GIVEN EXERCISE: From the accounting policies note below, pull out word for word the passage starting at "The following significant" and ending at "to December 31.".

-- START OF SUPPLIED PASSAGE --

The following significant accounting policies are consistently followed by
MIP in the preparation of its financial statements, and such policies are
in conformity with generally accepted accounting principles for investment
companies. The preparation of financial statements in conformity with
generally accepted accounting principles requires management to make
estimates and assumptions that affect the reported amounts of assets and
liabilities and disclosure of contingent assets and liabilities at the date
of the financial statements and the reported amounts of revenue and
expenses during the reporting period. Actual results could differ from
those estimates.
Effective February 10, 1999, the Board of Trustees of MIP approved a change
in fiscal year-end of the Master Portfolio from February 28 to December 31.
Accordingly, the financial statements are presented for the ten-month
period ended December 31, 1999.
SECURITY VALUATION
Debt securities of the Master Portfolio are generally traded in the
over-the-counter market and are valued at a price deemed best to reflect
fair value as quoted by dealers who make markets in those securities or by
an independent pricing source. U.S. Government obligations are valued at
the last reported bid price. Debt securities maturing in 60 days or less
are valued at amortized cost, which approximates market value. Any
securities, restricted securities or other assets for which market
quotations are not readily available, are valued at fair value as
determined in good faith in accordance with policies approved by MIP's
Board of Trustees.
SECURITY TRANSACTIONS AND INCOME RECOGNITION
Security transactions are accounted for on the date the securities are
purchased or sold (trade date). Interest income is recognized on a daily
accrual basis. Realized gains or losses are reported on the basis of
identified cost of securities delivered. Bond discounts and premiums are
accreted or amortized, respectively, under provisions of the Internal
Revenue Code of 1986, as amended (the "Code").
FEDERAL INCOME TAXES
The Master Portfolio intends to qualify as a partnership for federal income
tax purposes. The Master Portfolio, therefore, believes that it will not be
subject to any federal income tax on its income and net realized capital
gains (if any). However, each investor in the Master Portfolio will be
taxed on its allocable share of the partnership's income and capital gains
for the purposes of determining its federal income tax liability. The
determination of such share will be made in accordance with the applicable
sections of the Code.

-- END OF SUPPLIED PASSAGE --
-- START OF MATERIAL --

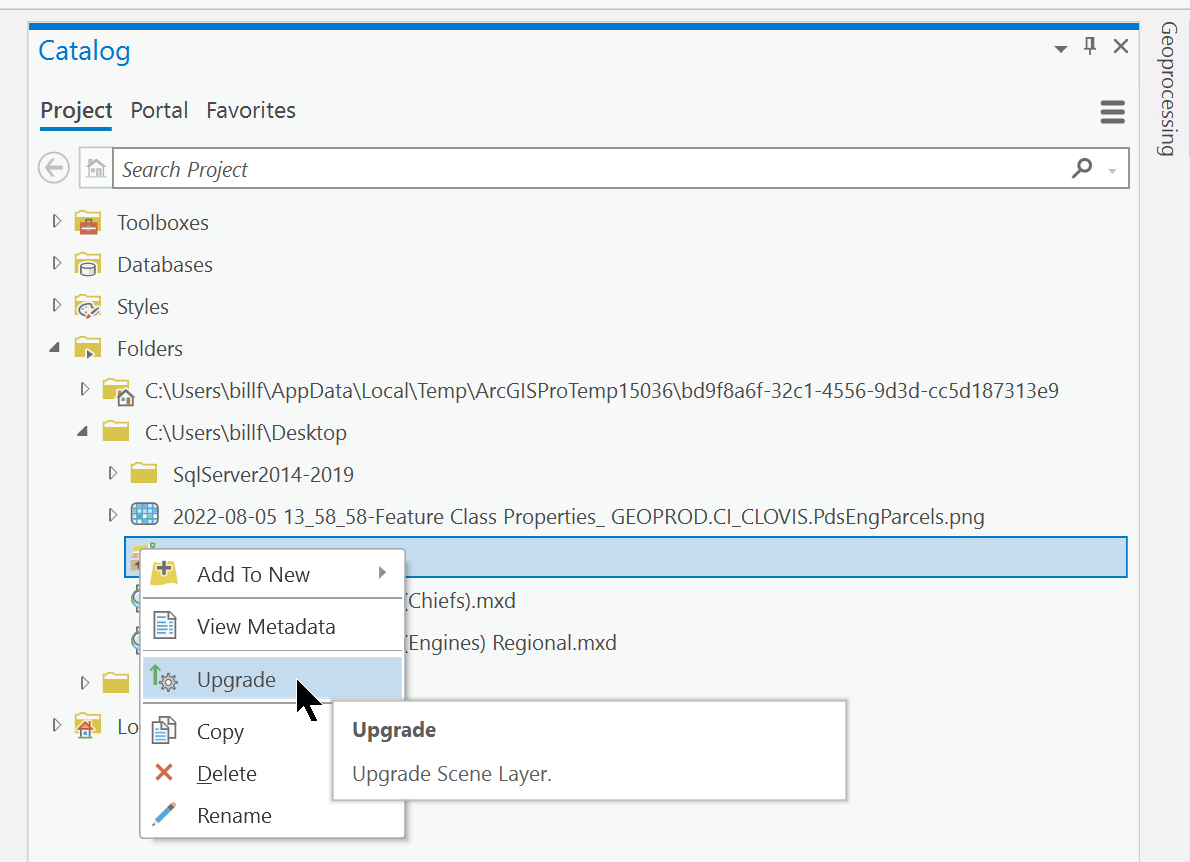The image size is (1190, 862).
Task: Click the home icon beside the search box
Action: point(95,167)
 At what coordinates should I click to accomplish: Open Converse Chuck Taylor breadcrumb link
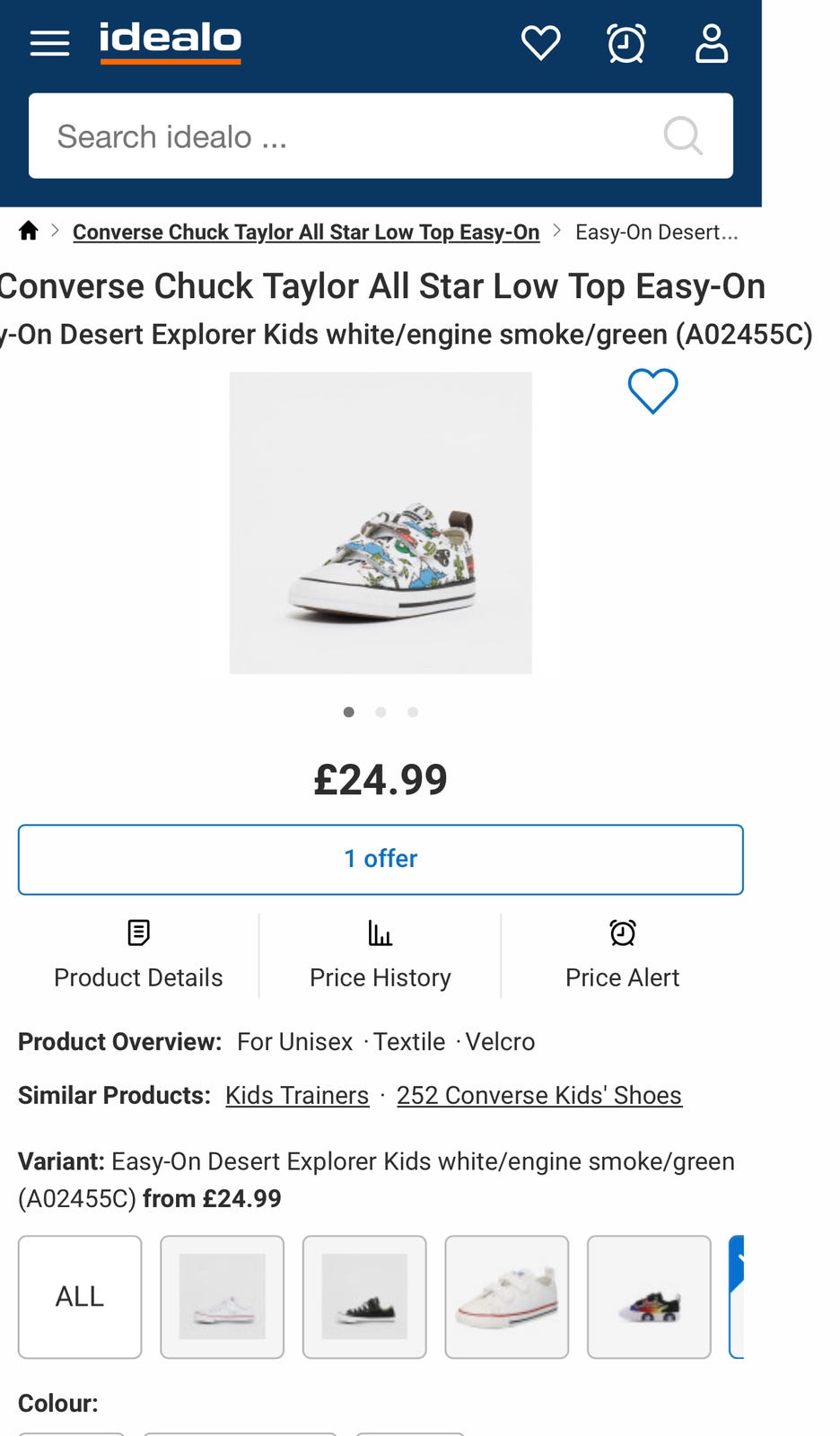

-- END OF MATERIAL --

COMPLETE RESPONSE:
The following significant accounting policies are consistently followed by
MIP in the preparation of its financial statements, and such policies are
in conformity with generally accepted accounting principles for investment
companies. The preparation of financial statements in conformity with
generally accepted accounting principles requires management to make
estimates and assumptions that affect the reported amounts of assets and
liabilities and disclosure of contingent assets and liabilities at the date
of the financial statements and the reported amounts of revenue and
expenses during the reporting period. Actual results could differ from
those estimates.
Effective February 10, 1999, the Board of Trustees of MIP approved a change
in fiscal year-end of the Master Portfolio from February 28 to December 31.